Thankfully, it won’t be long until the transfer window slams shut again and we can all switch our attentions back to the situation in Syria or something of equal importance instead of scouring the back pages for the latest yield of the Rumour Mill (or “Bollocks Factory” to give it a more deserving moniker). For City, the slightly underwhelming signing of Scott Sinclair from Swansea appears to be a mere formality away but HRH Sheikh Mansour still doesn’t seem to be any closer to really getting his wallet out, meaning it’s unlikely the club will have made any significant improvements to the squad before the 1st of September. Whether that proves to be a mistake remains to be seen and there’s a lot to be said for building a team around a nucleus of stability, but one failed transfer that admittedly did disappoint me somewhat was that of the bloke with a girl’s name who looks like he buys his shirts from the same place as the much loved late TV prankster Jeremy Beadle, Daniele De Rossi. In case you missed it, De Rossi toyed with our emotions this week by calling a Hugh Abbott style press conference in which he announced that he (drum roll…) wouldn’t be leaving Roma anytime soon. Why he felt the need to gather the nation’s press for such a pointless announcement is a mystery but at least we now know that the Italian midfield mentalist won’t be donning a sky blue shirt this season after all. Get yourself on Twitter Dani lad, it’s much more convenient.

If, like me, you’ve spent most of the summer telling anyone who’ll listen that Kun Aguero is about to blossom into one of the greatest forwards the game’s ever seen then you’ll have been delighted to hear that the worrying knee injury sustained in the first few minutes of the Southampton game isn’t nearly as bad as first feared. Thankfully, the Argentine dreamboat is expected to be back in action after the international break in a few weeks time meaning we can all breathe a huge sigh of relief. I can’t tell you what went through my mind when he went down clutching his knee in the 7th minute on Sunday but “having kittens” would be the understatement of the millennium. In Joe Hart, Vincent Kompany and Yaya Toure we have a strong spine of a team, but if you ask me, a long term injury to any of them would be a much easier pill to swallow than if it happened to Sergio. Make no mistake, the guy is going to be crucial to everything we do this year and I pray he stays fit and doesn’t give us anymore scares like last Sunday.

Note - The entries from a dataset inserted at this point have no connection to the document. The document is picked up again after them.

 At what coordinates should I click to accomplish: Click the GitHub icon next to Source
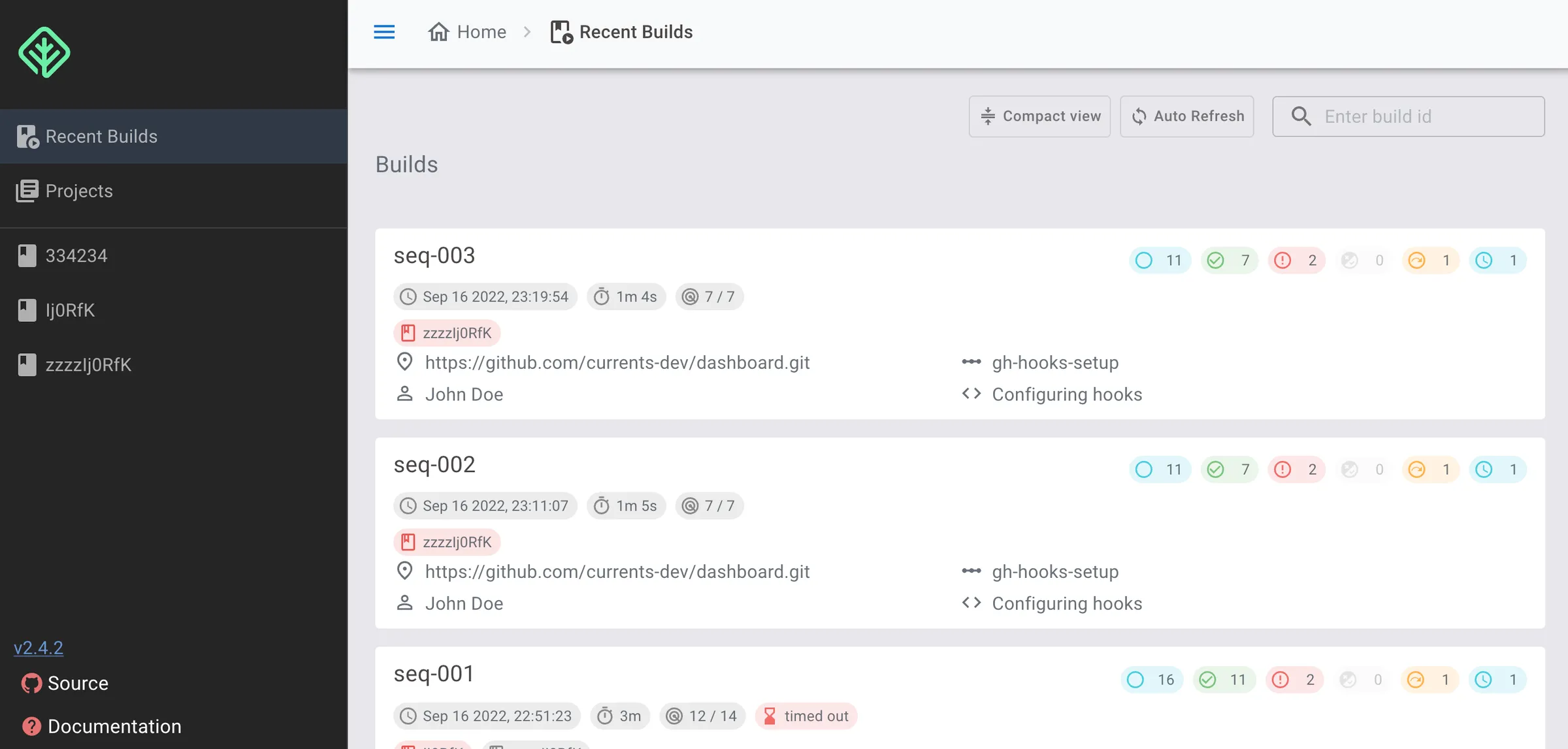pyautogui.click(x=31, y=683)
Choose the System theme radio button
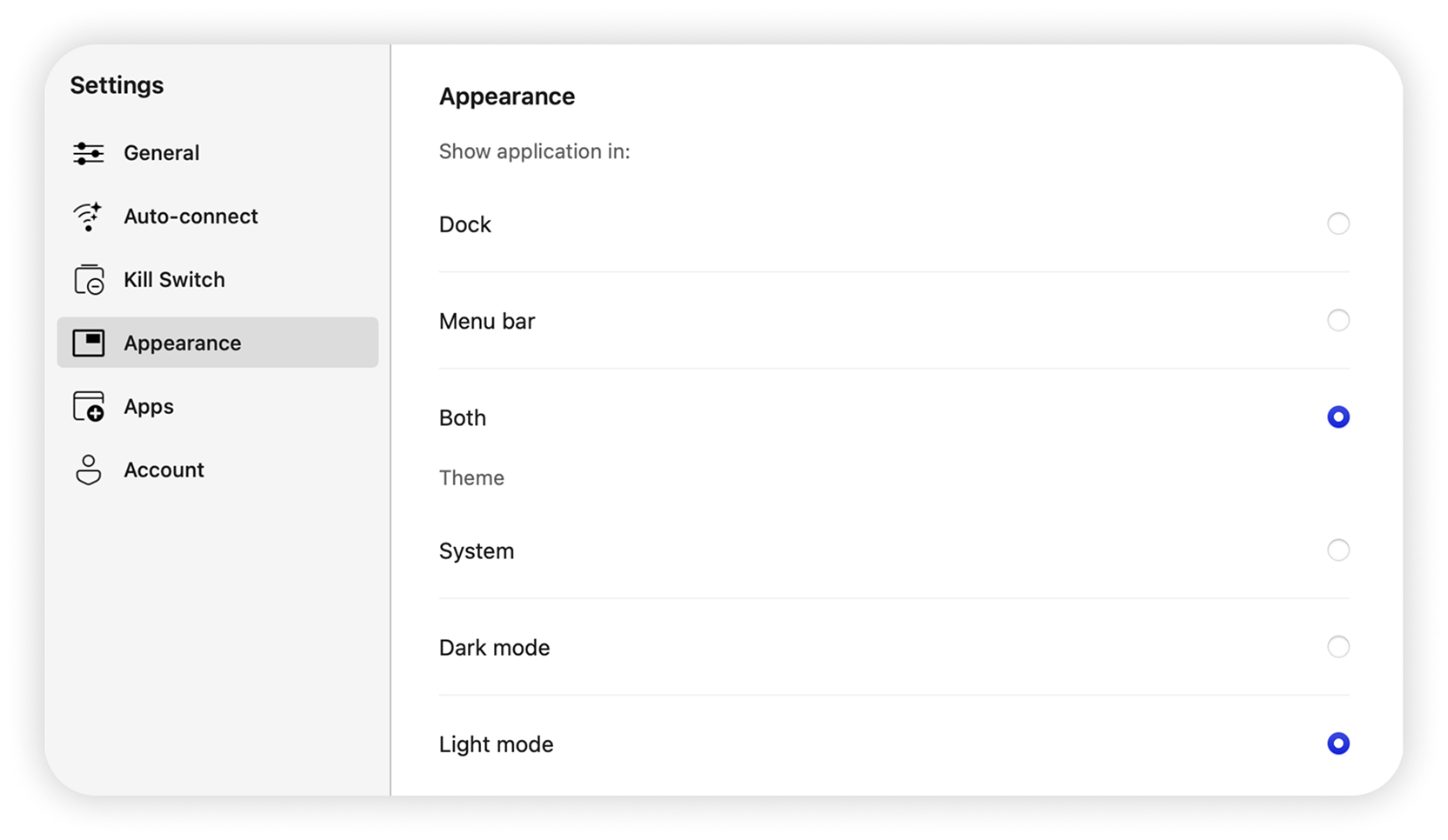This screenshot has height=840, width=1448. click(x=1338, y=550)
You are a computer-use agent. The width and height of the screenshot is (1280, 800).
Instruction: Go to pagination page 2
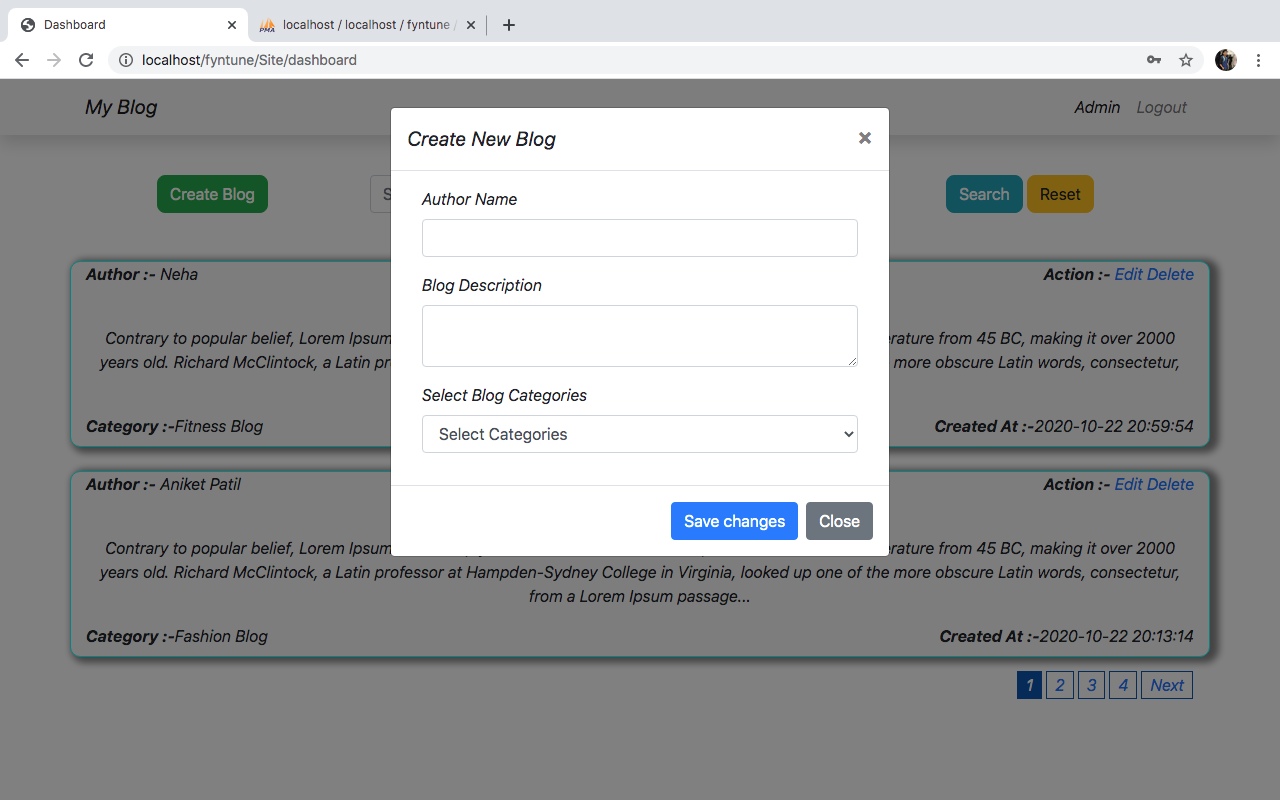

So, with one game down and three points on the board we travel to Anfield at the weekend, a ground which has been a mostly unhappy hunting ground for as long as I can remember for City. Brendan Rodgers started life as Liverpool’s manager in a similarly comical fashion to his predecessors with a 3-0 defeat to West Brom last weekend but you’d expect them to come out fighting in their first home game of the season and will no doubt provide a tough early season test for Mancini’s men. As last season proved, every single point on the quest for title glory is a valuable one but that doesn’t mean we should get too carried away if results don’t go our way during the league’s embryonic stage.

I’m not a betting man by any stretch of the imagination, but I’m still willing to wager that (hilarious though it’d be) neither Liverpool nor United will be embroiled in a relegation battle this season, nor will Swansea or Fulham win the title. Call it a hunch.